30 years ago this summer, between my junior and senior years of high school, I was the Oklahoma delegate to the Department of Energy's Supercomputer Honors Program at Lawrence-Livermore National Lab. There, among other things, we all learned to use UNIX both on the command line and in X11.
That was also the summer that Jurassic Park came out, and most of the delegates went to see it. (I had other plans that night.) They reported that they cheered at the line, "It's a UNIX system! I know this!"
That fall, I took an intro to psychology class that turned out to be taught by a wrestling coach, who was not much good at being a teacher. One day he said he had asked a friend who worked in a lab for a computer he could use for maintaining gradebooks, etc., and the friend had given him a peculiar, retro-futuristic, all-in-one console. It looked like something out of The Jetsons. He couldn't figure out how to work it, and so he had asked students all day to try to figure it out.
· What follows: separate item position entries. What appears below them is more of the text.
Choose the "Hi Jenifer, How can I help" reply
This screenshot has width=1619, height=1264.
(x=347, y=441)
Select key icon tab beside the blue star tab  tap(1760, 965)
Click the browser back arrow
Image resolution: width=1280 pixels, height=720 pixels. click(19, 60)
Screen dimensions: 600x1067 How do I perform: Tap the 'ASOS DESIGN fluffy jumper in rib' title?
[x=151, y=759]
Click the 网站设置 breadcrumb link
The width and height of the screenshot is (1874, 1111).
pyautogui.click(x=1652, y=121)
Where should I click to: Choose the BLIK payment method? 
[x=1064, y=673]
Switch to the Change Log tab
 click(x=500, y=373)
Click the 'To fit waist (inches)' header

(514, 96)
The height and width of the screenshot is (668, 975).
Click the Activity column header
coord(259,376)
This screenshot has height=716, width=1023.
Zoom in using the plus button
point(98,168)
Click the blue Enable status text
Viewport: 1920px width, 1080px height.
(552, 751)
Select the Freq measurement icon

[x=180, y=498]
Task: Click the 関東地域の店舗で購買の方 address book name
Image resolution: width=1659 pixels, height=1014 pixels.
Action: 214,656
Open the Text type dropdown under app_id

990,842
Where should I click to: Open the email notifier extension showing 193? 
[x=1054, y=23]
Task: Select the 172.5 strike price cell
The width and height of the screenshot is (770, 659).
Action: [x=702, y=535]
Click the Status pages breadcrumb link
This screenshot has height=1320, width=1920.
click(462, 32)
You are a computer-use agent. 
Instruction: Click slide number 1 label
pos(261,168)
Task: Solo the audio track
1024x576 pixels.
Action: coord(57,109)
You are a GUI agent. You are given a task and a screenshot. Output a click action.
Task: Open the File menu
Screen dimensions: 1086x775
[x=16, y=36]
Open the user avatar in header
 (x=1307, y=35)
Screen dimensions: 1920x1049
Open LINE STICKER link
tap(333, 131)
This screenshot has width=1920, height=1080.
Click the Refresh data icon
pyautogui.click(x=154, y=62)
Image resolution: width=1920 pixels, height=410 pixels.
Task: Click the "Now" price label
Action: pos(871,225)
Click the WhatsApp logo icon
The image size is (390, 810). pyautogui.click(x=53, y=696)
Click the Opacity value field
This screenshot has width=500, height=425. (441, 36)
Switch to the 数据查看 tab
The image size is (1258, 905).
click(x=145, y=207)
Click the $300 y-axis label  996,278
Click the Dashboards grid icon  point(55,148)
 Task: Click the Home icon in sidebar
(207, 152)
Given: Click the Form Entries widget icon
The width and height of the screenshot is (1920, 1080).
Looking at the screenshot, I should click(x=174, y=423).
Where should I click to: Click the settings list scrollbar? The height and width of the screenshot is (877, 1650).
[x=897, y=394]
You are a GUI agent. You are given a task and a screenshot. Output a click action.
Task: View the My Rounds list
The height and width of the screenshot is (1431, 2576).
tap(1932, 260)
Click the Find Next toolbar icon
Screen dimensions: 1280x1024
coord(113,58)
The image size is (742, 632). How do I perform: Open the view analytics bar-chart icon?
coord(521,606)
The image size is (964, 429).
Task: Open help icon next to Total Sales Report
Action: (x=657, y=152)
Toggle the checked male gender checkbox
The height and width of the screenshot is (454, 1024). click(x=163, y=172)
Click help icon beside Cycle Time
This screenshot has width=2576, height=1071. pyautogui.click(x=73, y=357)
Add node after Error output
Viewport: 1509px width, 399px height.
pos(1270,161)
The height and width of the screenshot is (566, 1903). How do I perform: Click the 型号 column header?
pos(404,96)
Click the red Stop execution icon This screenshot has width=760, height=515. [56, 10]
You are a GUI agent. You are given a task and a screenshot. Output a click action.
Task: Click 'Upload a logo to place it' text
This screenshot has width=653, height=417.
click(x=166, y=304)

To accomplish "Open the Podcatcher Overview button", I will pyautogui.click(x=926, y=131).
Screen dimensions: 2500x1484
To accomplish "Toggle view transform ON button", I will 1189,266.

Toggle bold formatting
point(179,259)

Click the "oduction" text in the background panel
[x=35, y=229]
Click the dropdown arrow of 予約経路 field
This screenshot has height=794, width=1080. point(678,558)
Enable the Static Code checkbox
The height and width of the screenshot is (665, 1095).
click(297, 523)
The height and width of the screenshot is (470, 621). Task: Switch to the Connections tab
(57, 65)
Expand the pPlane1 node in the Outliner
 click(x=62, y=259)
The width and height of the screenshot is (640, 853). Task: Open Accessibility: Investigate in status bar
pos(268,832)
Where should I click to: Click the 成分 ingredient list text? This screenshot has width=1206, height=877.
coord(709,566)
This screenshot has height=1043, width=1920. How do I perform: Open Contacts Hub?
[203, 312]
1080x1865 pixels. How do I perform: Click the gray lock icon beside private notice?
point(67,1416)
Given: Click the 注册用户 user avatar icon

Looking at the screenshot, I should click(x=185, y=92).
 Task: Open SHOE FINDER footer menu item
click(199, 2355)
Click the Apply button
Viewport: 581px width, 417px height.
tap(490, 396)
I sat down at it and recognized it as a UNIX workstation with a green, text-only display. At the login prompt, after some consideration, I logged in as "root" with no password, and immediately I got a # prompt. The thing was completely unprotected. I triumphantly repeated the line from the movie.
The computer's hard disk was full of mysterious files that had no .txt file extensions (since UNIX doesn't require them to) but turned out to be text files nonetheless. The entire class was watching over my shoulder as I paged through them with the "more" command.
They were pornography, rendered in ASCII characters.
The coach asked me to leave the files and log out. I never saw the workstation again.